Während der Solarpark ans Netz geht, nimmt die Firma Bunte bereits ein neues Projekt in Angriff. Geplant ist der Bau eines Asphaltmischwerkes. Der Antrag nach dem Bundesimmissionsschutzgesetz wurde Ende November beim Gewerbeaufsichtsamt Oldenburg eingereicht. „So schnell wie möglich“, so Gooßmann, soll das Vorhaben umgesetzt werden. Der Bau einer solchen Anlage in Ahlhorn sei schon lange Bestandteil der Überlegungen. Firma Bunte ist gerade auch im Straßenbau sehr aktiv. Sie betreibt diverse Mischwerke. Erst im August wurde ein neues Werk bei Aurich in Betrieb genommen. Bunte investierte rund 4,5 Mio. Euro in eine moderne Anlage, die laut Pressemitteilung der Unternehmensgruppe rund 20 Arbeitsplätze direkt und indirekt schaffe.

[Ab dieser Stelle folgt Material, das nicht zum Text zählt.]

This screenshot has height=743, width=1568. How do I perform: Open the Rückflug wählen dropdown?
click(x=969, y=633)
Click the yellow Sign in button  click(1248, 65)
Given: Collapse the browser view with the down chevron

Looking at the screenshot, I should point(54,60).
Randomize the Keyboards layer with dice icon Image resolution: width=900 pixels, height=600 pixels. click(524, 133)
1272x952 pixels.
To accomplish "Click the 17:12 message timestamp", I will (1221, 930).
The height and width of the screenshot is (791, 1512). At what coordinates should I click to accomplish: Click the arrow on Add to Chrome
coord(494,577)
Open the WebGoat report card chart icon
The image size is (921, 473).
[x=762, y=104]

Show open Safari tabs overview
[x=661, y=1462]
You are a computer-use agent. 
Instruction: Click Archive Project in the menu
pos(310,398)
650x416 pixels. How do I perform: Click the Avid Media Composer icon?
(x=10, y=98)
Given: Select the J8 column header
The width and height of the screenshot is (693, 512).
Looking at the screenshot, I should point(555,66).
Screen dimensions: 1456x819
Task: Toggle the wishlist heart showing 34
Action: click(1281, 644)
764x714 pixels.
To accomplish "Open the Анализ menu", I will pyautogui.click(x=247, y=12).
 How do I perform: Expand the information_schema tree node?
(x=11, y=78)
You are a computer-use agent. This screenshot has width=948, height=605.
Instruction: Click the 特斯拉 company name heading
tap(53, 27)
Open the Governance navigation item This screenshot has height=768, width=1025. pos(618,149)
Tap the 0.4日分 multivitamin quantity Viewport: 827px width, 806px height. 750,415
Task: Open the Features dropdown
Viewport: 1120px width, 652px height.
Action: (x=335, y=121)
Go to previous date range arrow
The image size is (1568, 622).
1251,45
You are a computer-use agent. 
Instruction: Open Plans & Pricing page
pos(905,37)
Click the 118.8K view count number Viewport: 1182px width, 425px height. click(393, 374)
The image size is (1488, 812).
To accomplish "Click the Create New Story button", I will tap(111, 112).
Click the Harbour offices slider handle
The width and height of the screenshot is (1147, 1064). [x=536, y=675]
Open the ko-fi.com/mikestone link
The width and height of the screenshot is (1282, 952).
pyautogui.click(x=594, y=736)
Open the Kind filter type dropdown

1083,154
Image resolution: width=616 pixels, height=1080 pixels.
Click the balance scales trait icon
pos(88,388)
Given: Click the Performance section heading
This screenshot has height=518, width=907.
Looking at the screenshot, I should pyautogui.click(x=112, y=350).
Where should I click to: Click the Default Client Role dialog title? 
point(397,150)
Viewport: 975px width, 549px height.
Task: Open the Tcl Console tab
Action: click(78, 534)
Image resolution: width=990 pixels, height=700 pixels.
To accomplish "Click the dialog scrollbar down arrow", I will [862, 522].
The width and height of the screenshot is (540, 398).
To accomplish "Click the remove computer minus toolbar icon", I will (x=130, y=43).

Der Standort Ahlhorn für ein weiteres Mischwerk passt bezüglich der Absatzstrukturen ins Konzept. Auf dem Gelände des ehemaligen Fliegerhorstes soll das Werk an der Westseite im Bereich der Eisenbahnverladestation entstehen. Das sei der Platz auf dem Areal, welcher keine Beeinträchtigungen des Umfeldes erzeuge, so Gooßmann.
„Das Vorhaben passt in den vorläufigen Entwurf des Bebauungsplanes“, erklärte Kämmerer Horst Looschen. Laut Gemeindeverwaltung will Bunte täglich bis zu 1500 Tonnen Asphalt herstellen. Auch Altasphalt soll verarbeitet werden. Die Zu- und Abfahrt für Lkw soll über die Vechtaer Straße (ehemalige Hauptwache) erfolgen. Die Nutzung des Bahnanschlusses sei geplant. Bevor das Gewerbeaufsichtsamt eine Genehmigung erteile, müsse allerdings der Bebauungsplan rechtskräftig sein, meinte Looschen. Einen Zeitrahmen bis zur Ratsentscheidung konnte er noch nicht nennen. Im Zuge des Bauleitverfahrens seien noch grundsätzliche Fragen der Erschließung zu klären. Dabei gehe es darum, ob Straßen und Abwasserleitungen auf dem Areal von der Gemeinde übernommen würden oder im Privatbesitz blieben.